--- Rows ---
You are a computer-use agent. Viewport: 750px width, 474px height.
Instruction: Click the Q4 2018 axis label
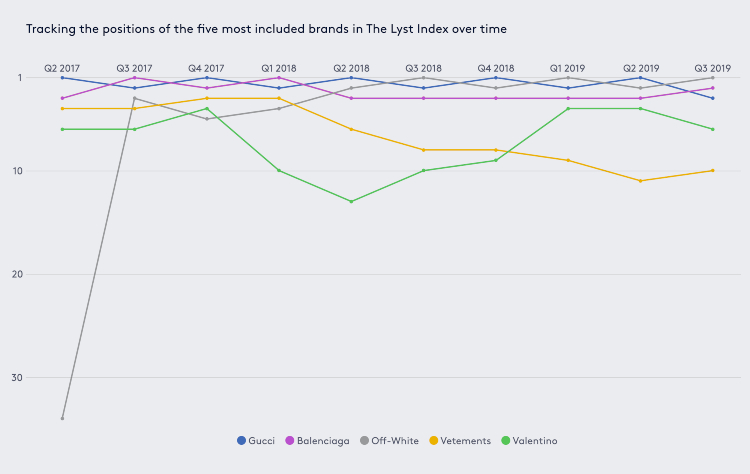point(496,68)
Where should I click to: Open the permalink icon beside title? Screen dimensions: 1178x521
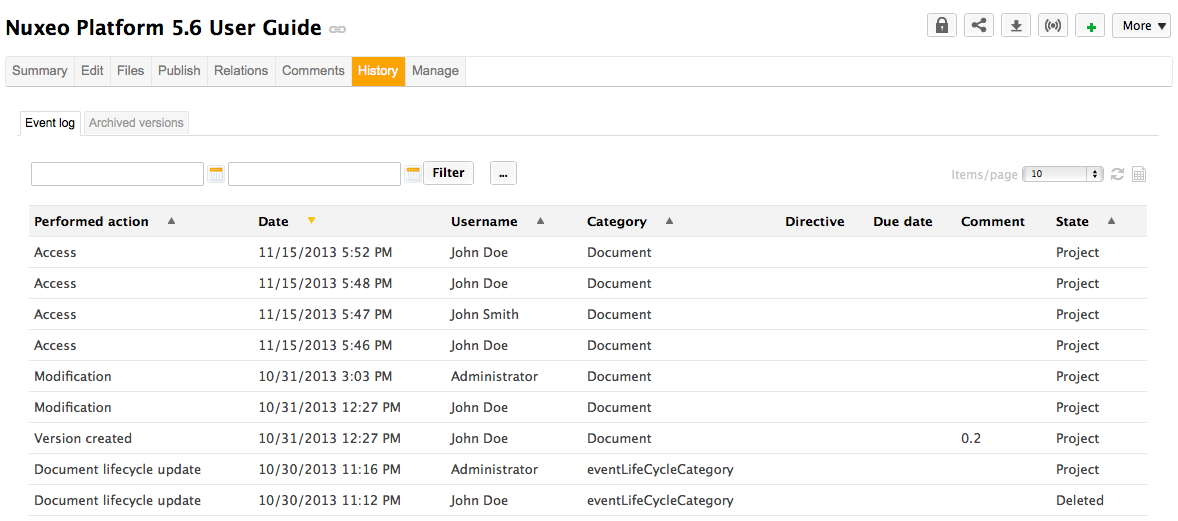tap(338, 30)
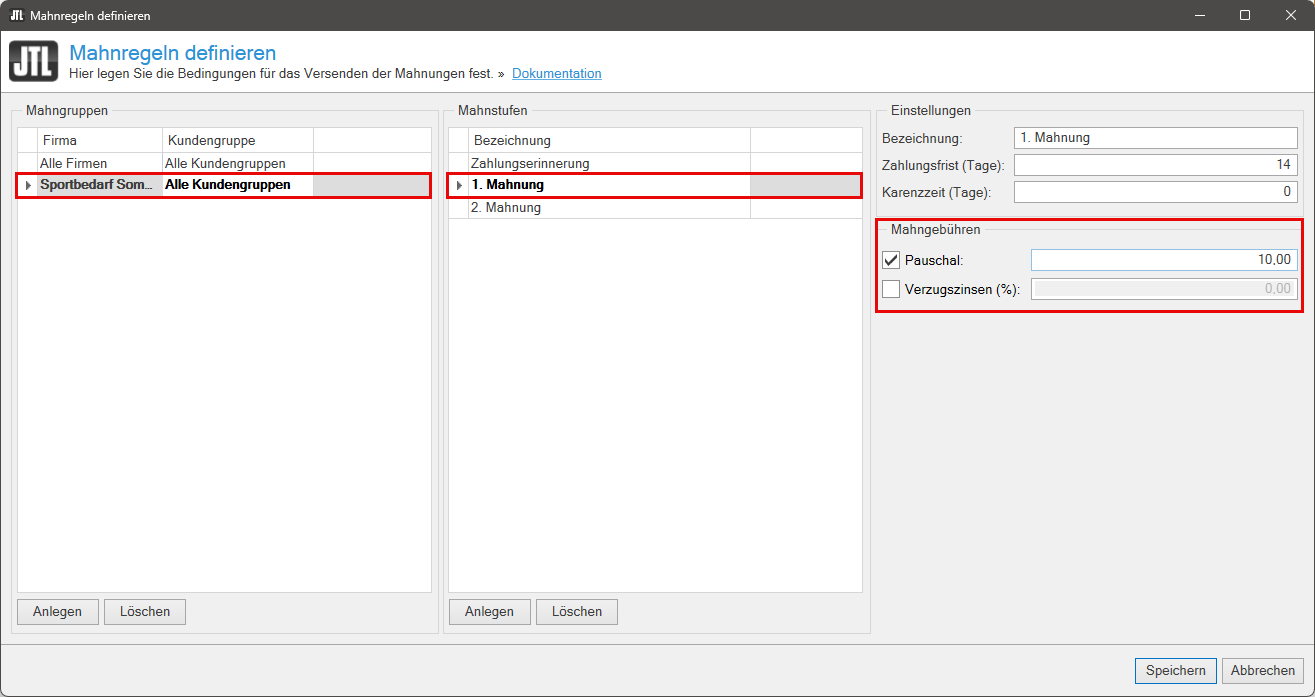Click Anlegen under Mahnstufen list
Image resolution: width=1315 pixels, height=697 pixels.
[x=489, y=612]
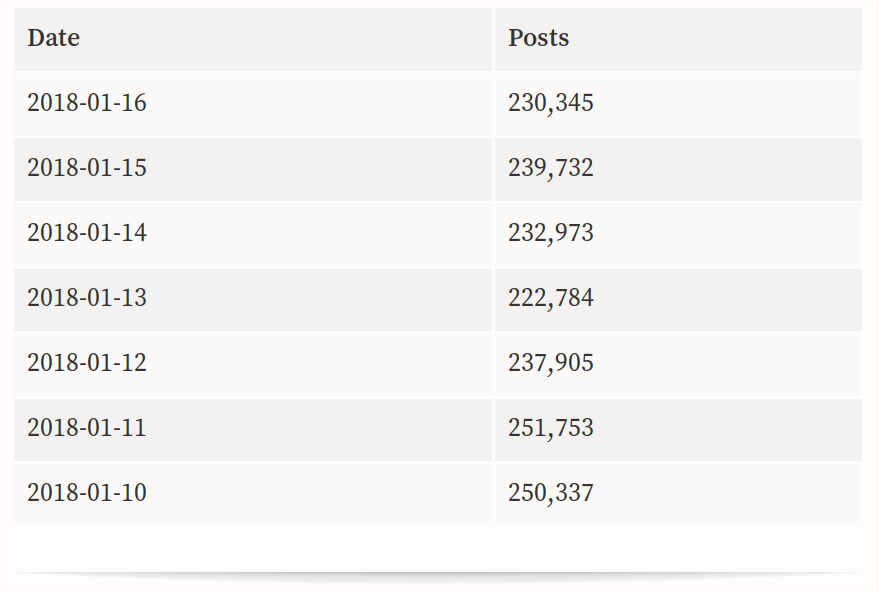
Task: Click the 237,905 posts value
Action: (550, 363)
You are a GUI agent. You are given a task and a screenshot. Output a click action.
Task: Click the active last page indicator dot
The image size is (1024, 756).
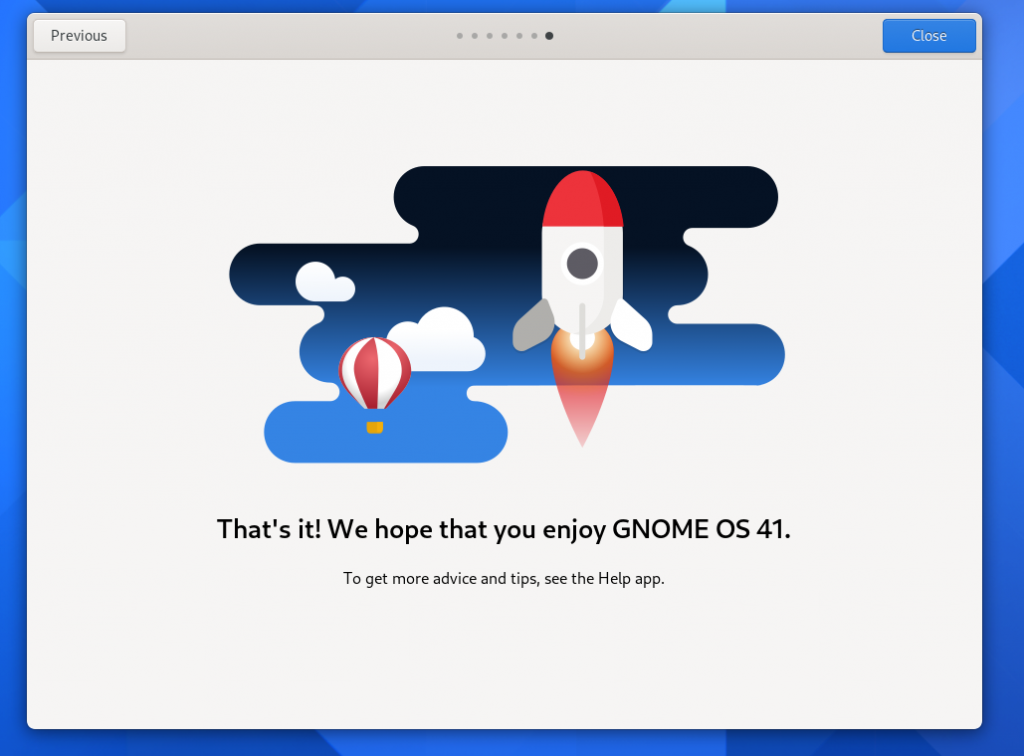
---
* **Work instructions**: Render every line of the entries above as a numbered list, omitting any blank lines. Leave the pictures out of the list.

* **Expected answer**:
1. You are a computer-use agent. Viewport: 750px width, 474px height.
2. Instruction: Click the Q4 2018 axis label
3. point(496,68)
4. Where should I click to: Open the permalink icon beside title? Screen dimensions: 1178x521
5. tap(338, 30)
6. Click Anlegen under Mahnstufen list
7. Image resolution: width=1315 pixels, height=697 pixels.
8. [x=489, y=612]
9. Task: Click the 237,905 posts value
10. Action: (550, 363)
11. You are a GUI agent. You are given a task and a screenshot. Output a click action.
12. Task: Click the active last page indicator dot
13. The image size is (1024, 756).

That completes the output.